Exercise prompt: Every line from the one with "Task: Sort by" up to and including the one with "Where should I" is to be output exactly as it appears below; pictures are not.

= Beginning of Section =

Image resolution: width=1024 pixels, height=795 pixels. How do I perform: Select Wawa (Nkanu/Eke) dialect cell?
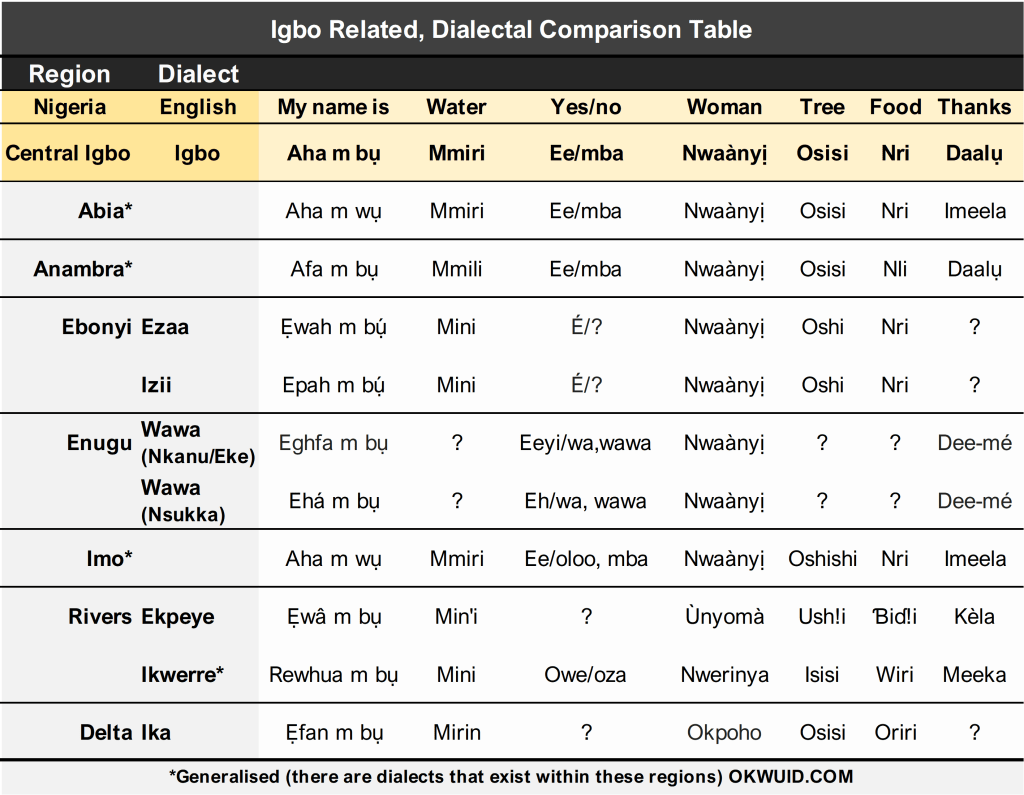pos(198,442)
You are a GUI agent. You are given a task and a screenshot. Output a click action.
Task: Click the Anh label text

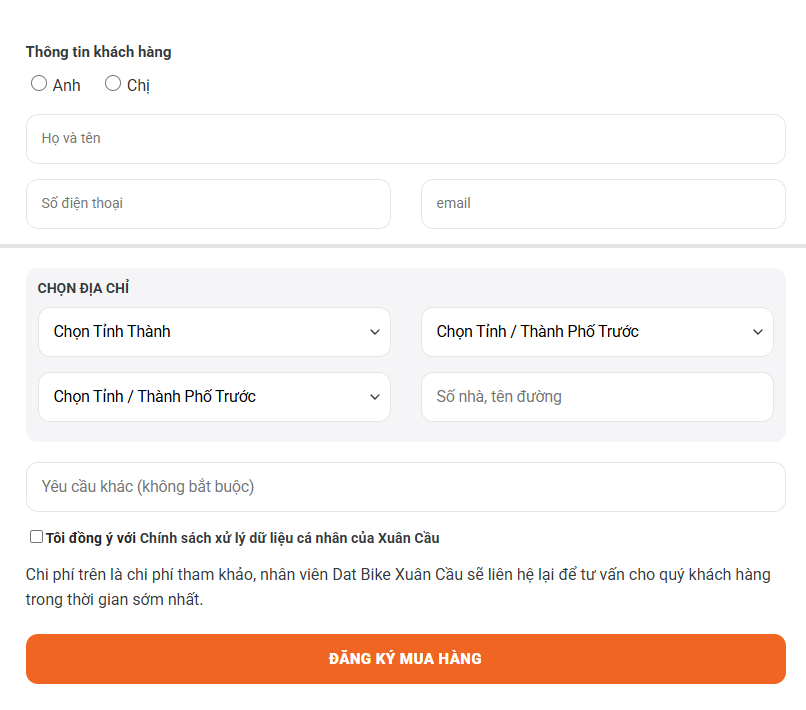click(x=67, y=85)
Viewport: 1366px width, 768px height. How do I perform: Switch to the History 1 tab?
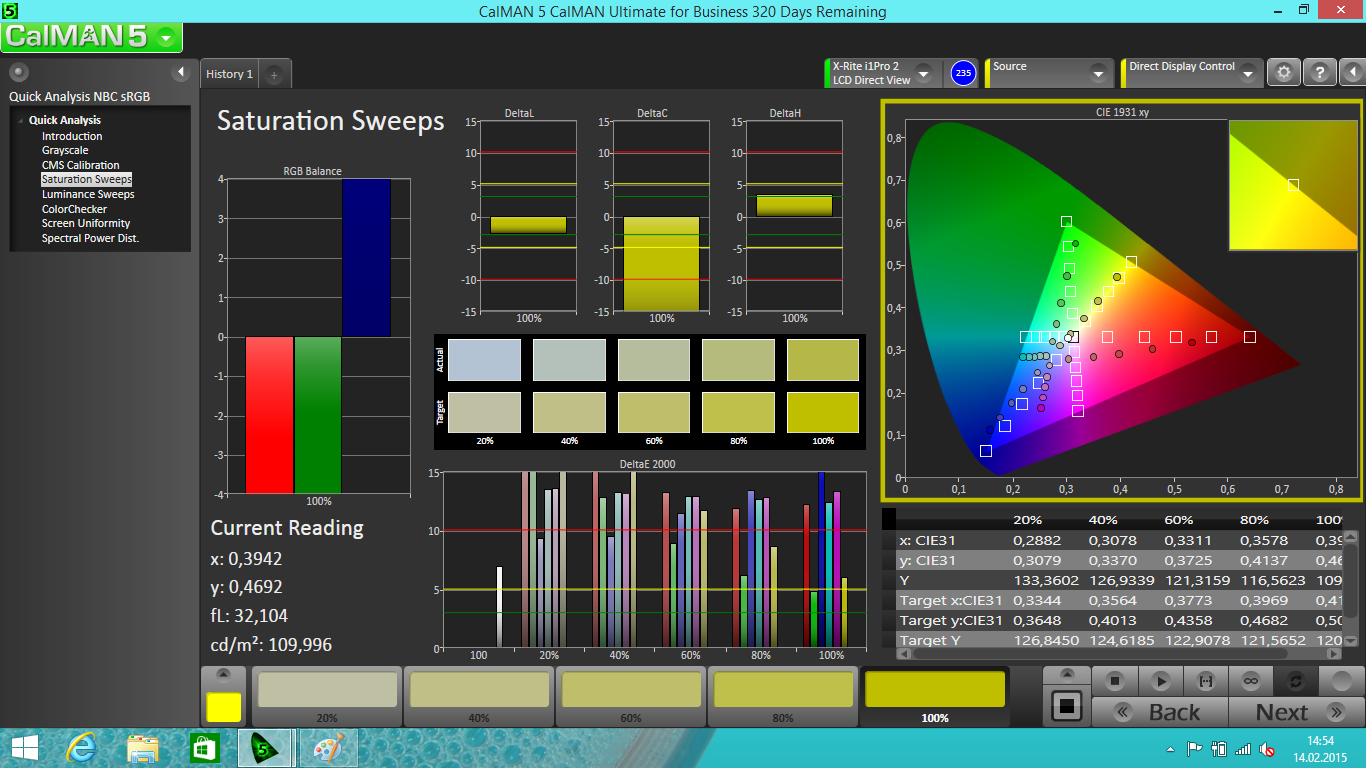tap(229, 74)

= End of Section =
= Beginning of Section =

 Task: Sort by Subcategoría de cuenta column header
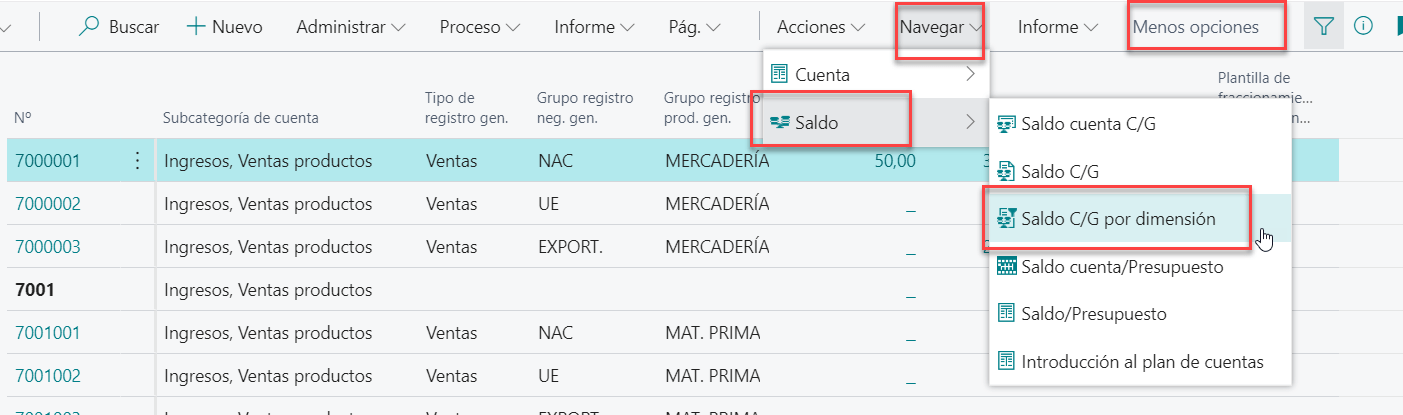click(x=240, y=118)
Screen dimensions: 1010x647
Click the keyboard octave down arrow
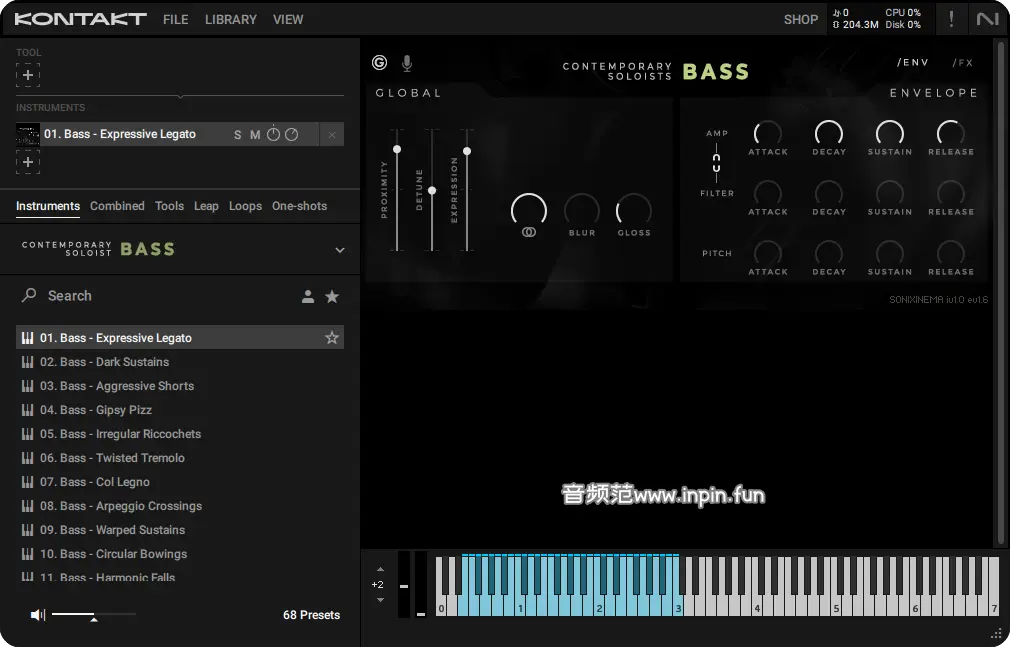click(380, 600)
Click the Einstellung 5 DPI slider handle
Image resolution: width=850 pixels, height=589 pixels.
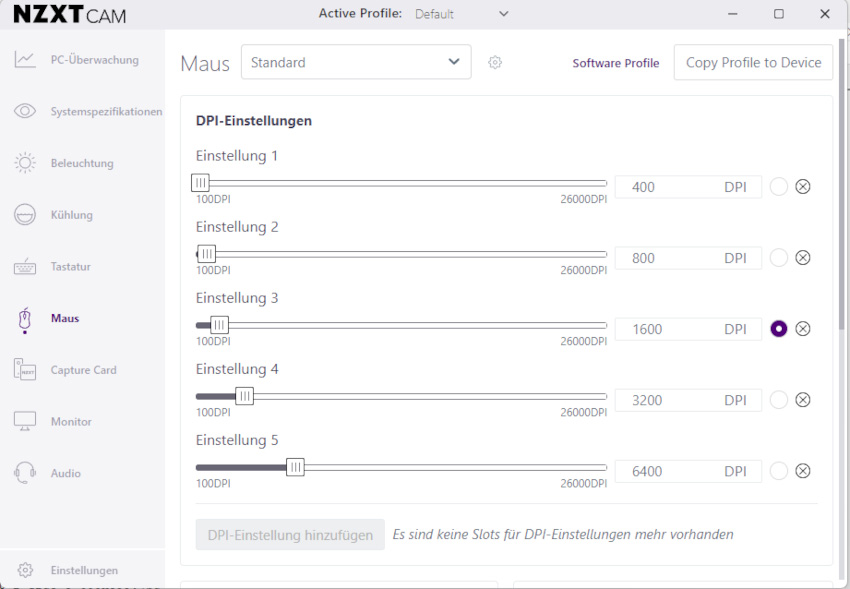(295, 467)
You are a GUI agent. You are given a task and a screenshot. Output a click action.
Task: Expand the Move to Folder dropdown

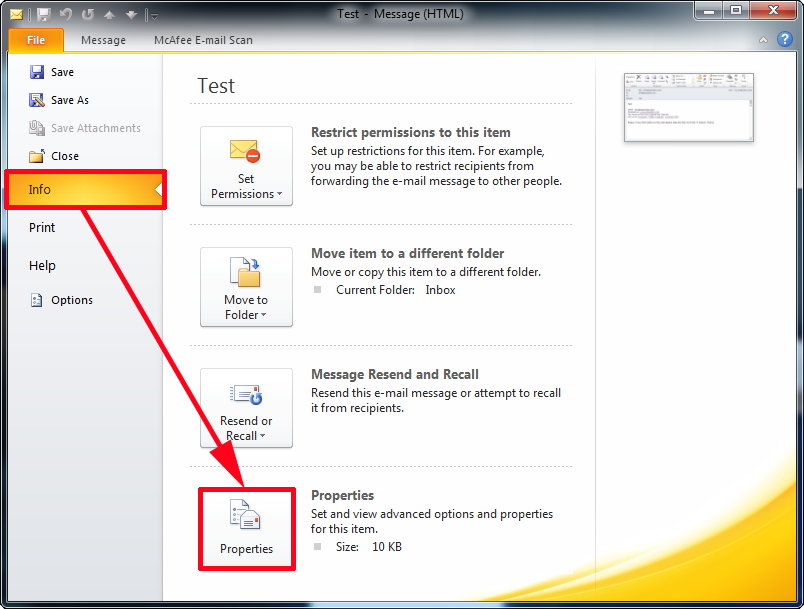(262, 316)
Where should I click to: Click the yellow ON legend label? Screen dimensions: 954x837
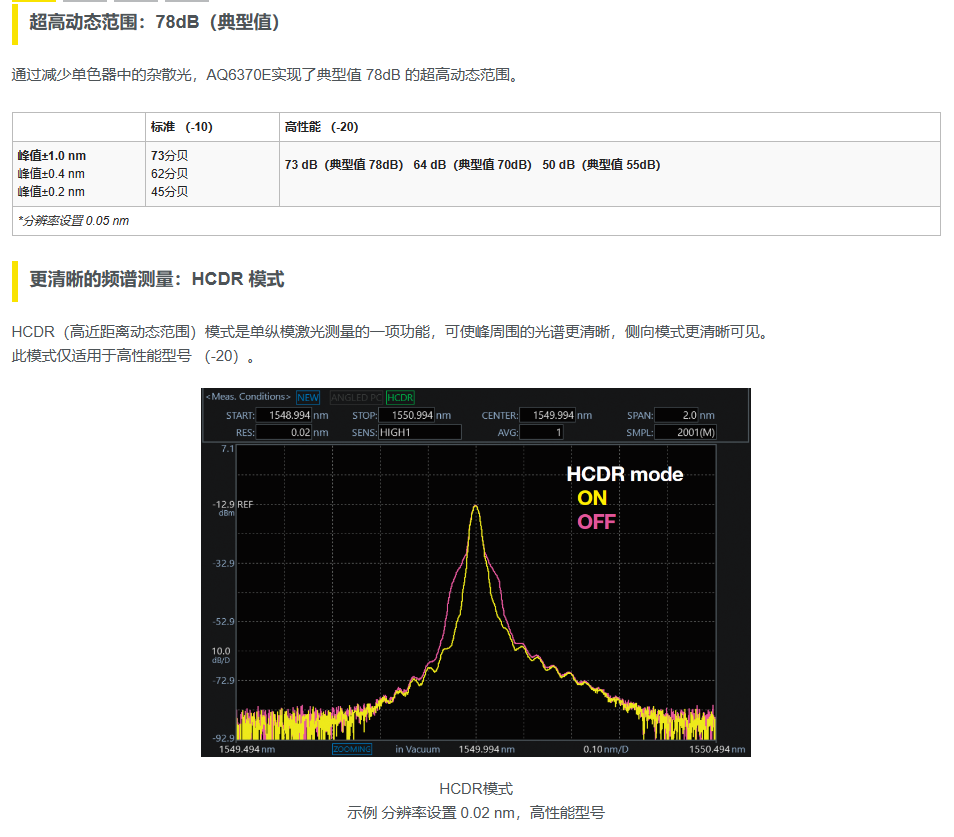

= End of Section =

Solution for this exercise:
 Task: Sort by Subcategoría de cuenta column header
click(x=240, y=118)
Screen dimensions: 1010x647
Click the keyboard octave down arrow
click(380, 600)
Click the Einstellung 5 DPI slider handle
Image resolution: width=850 pixels, height=589 pixels.
(295, 467)
You are a GUI agent. You are given a task and a screenshot. Output a click action.
Task: Expand the Move to Folder dropdown

(262, 316)
Where should I click to: Click the yellow ON legend label? Screen dimensions: 954x837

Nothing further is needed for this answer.